Christie’s auction house says Ridge Zins are “equally impressive in terms of structure, length, and age-ability” as their Bordeaux-style wines, and we’ve tasted two- and three-decade aged Ridge Zin blends that back that up. We can also attest that the 2018 Geyserville is Ridge at their vibrant and age-worthy best.
“Geyserville is our longest-running bottling because it’s a site that’s allowed us to make wine every year. It really is the most perfect site for Zinfandel,” Ridge winemaker Eric Baugher told us when we caught up recently. Grown on vines that reach nearly 140 years of age, the 2018 Geyserville is a field blend: The grapes are intermixed in the vineyard and then co-fermented, a process that imbues the wine with a balance that defies purely scientific explanation.
The blend of 68% Zinfandel, 20% Carignane, with the rest Petite Sirah and Alicante Bouschet shows a saturated ruby color, with profuse black cherry aromas accented by Asian five-spice, cola, mint, and earth. With tons of black currant, blackberry, and black plum on the palate laced with licorice, sweet tobacco, and cedar, it’s got tremendous freshness and vibrancy from beginning to end, finishing with Bordelaise-style, fine-grained tannins that will allow it to age for a decade or more.
“Having had it now for 53 years, you can actually taste back and see how beautifully it ages,” said Baugher, who has sampled all but the first two vintages of Geyserville. He believes that Ridge’s ageability is largely a product of the winery’s tradition. “It started as a winery working with Bordeaux varieties at Monte Bello, then took that technique and applied it to Zinfandel winemaking.”
Ridge was founded in 1959, when four scientists from the Stanford Research Institute made a quarter-barrel of Cabernet at the top of Montebello road in the mountains south of San Francisco. In 1969, the group hired Stanford graduate (in philosophy) Paul Draper as winemaker. The Cabernet he made two years later is the one that placed fifth at the 1976 Judgement of Paris tasting, and made Ridge a worldwide icon.

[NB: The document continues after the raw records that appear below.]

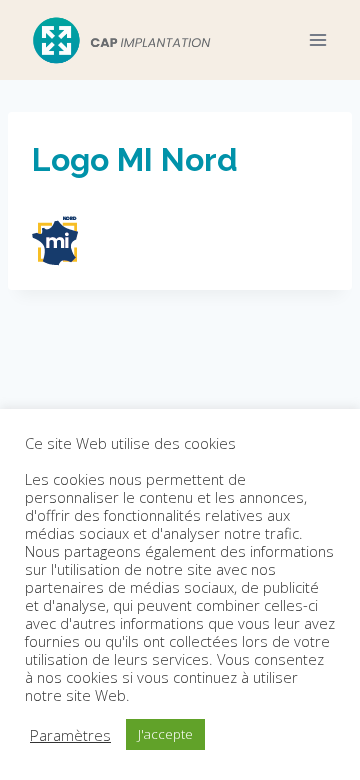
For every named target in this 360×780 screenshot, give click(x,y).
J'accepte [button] (165, 734)
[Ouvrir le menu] (317, 39)
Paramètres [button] (70, 735)
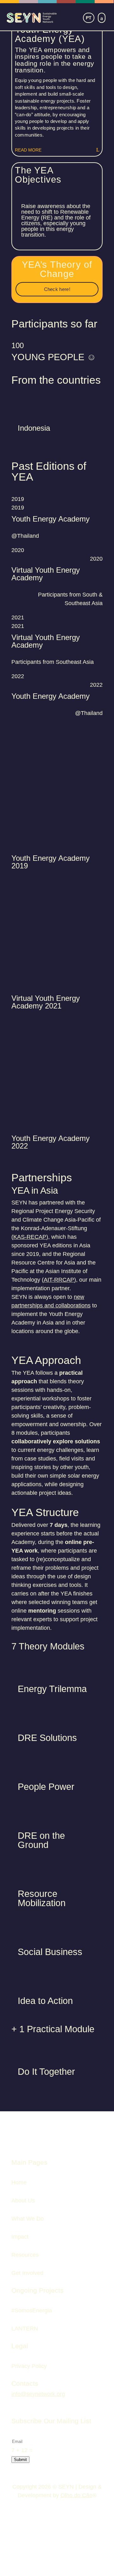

Incredibly, the Geyserville wine pre-dates Draper—Ridge started making it in 1966 from a plot of vines three miles south of the town of Geyserville. When they started, the vineyard was still farmed by Sonoma County legend Leo Trentadue, who will forever be linked to Ridge, as the four founders purchased the famed Monte Bello property from the Trentadue family. Ridge has farmed the Geyserville plot themselves since 1990 and finally purchased it in 2016.
The famed vineyard sits in the heart of Alexander Valley, where the warm days are tempered by evening breezes and occasional morning fog. The property sits on a single strip of soil, a well-draining bed of deep gravelly loam mixed with large rocks deposited by an ancient river, a combination that imparts a beautiful minerality to the Geyserville wine.
That, the history, and the unrivaled capacity to cellar gracefully make Geyserville one of a kind.
“It’s known to be elegant, broad-shouldered,” Baugher said. “And people assume because it is so good young, how can it possibly age so well? But when a wine has great balance when young, they tend to hold on to that, and will always be balanced.”
The 2018 Geyserville shows that singular balance as beautifully as any we’ve tasted. We’re proud to bring it to you and hope you enjoy this legendary bottle for years to come.